*What you should do*
Up to and including the line containing "This screenshot has width=1316, height=896.", retype each line of the listing below exactly, beginning with the first.

Input for this task Start Marker

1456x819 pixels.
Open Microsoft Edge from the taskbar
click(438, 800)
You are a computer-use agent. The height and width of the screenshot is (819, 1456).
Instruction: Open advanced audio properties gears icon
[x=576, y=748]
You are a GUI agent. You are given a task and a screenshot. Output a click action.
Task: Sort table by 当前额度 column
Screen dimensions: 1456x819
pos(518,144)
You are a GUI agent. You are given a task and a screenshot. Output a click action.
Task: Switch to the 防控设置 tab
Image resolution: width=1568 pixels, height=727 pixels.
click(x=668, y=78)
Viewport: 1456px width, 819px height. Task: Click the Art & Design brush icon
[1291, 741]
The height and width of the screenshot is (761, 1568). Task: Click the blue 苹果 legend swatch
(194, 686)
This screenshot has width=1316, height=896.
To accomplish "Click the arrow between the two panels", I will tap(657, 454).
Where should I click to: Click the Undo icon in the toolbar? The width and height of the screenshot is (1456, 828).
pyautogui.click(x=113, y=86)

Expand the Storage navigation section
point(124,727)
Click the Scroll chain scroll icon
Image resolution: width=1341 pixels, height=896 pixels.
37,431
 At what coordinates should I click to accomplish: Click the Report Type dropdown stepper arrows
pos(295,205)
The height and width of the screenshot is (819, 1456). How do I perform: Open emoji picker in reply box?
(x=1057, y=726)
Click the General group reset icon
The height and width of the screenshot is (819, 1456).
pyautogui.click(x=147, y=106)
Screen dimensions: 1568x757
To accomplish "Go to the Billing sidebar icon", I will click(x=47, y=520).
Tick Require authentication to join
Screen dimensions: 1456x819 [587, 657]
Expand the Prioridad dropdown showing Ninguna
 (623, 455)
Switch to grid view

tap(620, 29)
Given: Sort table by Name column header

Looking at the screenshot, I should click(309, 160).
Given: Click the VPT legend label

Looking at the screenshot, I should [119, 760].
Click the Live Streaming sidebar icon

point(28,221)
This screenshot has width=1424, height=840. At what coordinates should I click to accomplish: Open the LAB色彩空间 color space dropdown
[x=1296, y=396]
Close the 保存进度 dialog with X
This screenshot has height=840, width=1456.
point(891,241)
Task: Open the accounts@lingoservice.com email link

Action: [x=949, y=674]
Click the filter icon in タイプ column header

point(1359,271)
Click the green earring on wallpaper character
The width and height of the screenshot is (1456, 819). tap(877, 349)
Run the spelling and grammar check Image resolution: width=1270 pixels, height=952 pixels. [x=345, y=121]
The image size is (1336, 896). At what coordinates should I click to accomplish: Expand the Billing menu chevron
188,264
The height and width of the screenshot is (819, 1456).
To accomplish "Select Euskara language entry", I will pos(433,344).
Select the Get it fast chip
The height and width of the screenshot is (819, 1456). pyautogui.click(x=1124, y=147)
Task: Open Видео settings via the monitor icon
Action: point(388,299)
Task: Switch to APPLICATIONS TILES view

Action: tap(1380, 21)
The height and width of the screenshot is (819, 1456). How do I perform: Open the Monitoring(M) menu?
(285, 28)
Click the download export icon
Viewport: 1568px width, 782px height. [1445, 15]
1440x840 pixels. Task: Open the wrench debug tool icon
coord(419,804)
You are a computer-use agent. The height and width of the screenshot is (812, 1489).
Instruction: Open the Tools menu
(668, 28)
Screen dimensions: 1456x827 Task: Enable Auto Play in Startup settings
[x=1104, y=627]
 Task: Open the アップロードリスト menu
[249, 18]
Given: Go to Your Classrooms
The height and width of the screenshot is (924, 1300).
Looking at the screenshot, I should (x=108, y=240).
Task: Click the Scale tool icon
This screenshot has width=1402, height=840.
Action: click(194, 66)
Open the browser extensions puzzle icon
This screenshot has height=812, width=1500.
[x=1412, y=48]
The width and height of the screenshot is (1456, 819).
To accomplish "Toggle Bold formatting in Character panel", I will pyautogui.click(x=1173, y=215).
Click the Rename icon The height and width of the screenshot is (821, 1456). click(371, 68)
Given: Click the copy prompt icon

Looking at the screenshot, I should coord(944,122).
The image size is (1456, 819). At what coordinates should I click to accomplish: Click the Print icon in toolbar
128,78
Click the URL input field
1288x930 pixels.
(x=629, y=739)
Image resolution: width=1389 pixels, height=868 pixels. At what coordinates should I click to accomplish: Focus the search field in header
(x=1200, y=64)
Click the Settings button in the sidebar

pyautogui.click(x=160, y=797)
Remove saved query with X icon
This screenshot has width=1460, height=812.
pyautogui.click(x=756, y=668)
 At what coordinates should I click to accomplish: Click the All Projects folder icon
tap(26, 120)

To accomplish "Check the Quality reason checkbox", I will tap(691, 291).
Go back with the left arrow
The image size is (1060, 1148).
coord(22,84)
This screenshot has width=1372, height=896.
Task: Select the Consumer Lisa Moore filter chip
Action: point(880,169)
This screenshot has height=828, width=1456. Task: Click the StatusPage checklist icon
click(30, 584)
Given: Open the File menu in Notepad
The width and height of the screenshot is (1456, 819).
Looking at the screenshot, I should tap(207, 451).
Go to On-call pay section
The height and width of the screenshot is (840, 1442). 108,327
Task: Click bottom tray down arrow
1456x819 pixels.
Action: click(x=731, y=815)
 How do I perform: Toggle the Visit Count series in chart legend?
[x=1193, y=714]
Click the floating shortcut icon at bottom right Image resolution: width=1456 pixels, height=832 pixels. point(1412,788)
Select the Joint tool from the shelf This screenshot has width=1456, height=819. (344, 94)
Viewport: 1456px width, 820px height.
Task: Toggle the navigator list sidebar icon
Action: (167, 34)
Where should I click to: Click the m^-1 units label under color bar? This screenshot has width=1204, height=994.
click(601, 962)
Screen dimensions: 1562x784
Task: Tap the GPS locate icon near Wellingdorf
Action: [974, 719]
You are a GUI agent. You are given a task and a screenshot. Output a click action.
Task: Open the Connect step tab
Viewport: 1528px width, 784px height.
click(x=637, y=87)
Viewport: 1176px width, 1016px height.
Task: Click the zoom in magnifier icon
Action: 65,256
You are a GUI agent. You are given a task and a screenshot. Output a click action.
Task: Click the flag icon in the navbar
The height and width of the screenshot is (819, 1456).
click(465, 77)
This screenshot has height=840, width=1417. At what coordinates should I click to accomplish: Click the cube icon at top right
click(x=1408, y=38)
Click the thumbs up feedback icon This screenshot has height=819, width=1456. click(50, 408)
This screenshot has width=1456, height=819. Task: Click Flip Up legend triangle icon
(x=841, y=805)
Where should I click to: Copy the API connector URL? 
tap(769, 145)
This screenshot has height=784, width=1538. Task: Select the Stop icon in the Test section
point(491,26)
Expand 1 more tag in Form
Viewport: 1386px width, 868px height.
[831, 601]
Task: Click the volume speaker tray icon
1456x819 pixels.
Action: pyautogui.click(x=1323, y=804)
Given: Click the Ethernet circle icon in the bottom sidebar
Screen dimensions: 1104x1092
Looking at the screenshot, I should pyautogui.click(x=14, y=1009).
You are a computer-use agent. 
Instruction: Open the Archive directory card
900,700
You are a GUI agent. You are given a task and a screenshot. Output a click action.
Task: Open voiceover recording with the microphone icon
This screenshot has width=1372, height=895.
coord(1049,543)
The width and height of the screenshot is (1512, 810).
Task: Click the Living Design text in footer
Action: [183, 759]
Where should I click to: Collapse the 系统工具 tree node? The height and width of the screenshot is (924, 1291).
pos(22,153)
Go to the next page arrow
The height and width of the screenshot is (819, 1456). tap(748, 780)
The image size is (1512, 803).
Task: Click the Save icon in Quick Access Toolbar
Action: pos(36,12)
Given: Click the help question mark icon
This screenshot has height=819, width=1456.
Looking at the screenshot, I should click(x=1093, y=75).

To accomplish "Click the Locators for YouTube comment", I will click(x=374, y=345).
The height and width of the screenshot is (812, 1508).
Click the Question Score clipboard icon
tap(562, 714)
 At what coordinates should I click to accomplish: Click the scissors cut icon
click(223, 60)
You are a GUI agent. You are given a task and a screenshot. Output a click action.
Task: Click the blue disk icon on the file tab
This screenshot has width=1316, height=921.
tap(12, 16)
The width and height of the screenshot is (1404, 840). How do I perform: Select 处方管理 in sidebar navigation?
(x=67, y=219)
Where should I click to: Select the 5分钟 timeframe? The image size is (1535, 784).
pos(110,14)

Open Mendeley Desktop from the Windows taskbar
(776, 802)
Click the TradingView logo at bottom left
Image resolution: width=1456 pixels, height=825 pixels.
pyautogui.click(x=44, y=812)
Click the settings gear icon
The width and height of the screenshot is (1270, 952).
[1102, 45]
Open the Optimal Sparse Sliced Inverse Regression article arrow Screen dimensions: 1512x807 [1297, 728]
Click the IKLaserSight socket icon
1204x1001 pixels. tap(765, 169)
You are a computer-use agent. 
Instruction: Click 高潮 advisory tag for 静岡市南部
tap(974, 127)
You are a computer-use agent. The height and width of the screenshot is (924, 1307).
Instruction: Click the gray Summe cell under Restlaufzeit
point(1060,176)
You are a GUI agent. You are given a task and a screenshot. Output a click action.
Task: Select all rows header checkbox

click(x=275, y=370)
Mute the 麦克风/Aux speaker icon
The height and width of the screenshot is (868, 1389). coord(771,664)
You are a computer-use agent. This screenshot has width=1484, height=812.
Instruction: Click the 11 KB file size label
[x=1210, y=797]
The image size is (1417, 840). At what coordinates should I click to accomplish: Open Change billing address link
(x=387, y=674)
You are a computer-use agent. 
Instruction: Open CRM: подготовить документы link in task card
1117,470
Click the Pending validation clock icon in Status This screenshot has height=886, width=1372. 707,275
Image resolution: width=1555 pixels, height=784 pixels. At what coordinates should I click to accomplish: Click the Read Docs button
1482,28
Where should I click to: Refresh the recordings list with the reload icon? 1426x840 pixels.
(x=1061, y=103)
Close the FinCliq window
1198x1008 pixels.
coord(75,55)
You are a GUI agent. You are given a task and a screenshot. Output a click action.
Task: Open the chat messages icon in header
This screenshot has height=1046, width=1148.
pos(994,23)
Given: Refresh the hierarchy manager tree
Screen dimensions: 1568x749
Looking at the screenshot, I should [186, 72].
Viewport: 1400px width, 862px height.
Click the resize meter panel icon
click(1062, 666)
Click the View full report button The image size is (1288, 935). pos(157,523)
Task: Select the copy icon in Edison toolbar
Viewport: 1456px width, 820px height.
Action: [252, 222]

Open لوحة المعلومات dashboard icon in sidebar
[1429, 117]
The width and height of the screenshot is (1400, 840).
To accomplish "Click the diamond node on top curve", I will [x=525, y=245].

Input for this task End Marker

*Solution for this task*
1456x819 pixels.
Open Microsoft Edge from the taskbar
click(438, 800)
You are a computer-use agent. The height and width of the screenshot is (819, 1456).
Instruction: Open advanced audio properties gears icon
[x=576, y=748]
You are a GUI agent. You are given a task and a screenshot. Output a click action.
Task: Sort table by 当前额度 column
Screen dimensions: 1456x819
pos(518,144)
You are a GUI agent. You are given a task and a screenshot. Output a click action.
Task: Switch to the 防控设置 tab
Image resolution: width=1568 pixels, height=727 pixels.
click(x=668, y=78)
Viewport: 1456px width, 819px height. Task: Click the Art & Design brush icon
[1291, 741]
The height and width of the screenshot is (761, 1568). Task: Click the blue 苹果 legend swatch
(194, 686)
This screenshot has width=1316, height=896.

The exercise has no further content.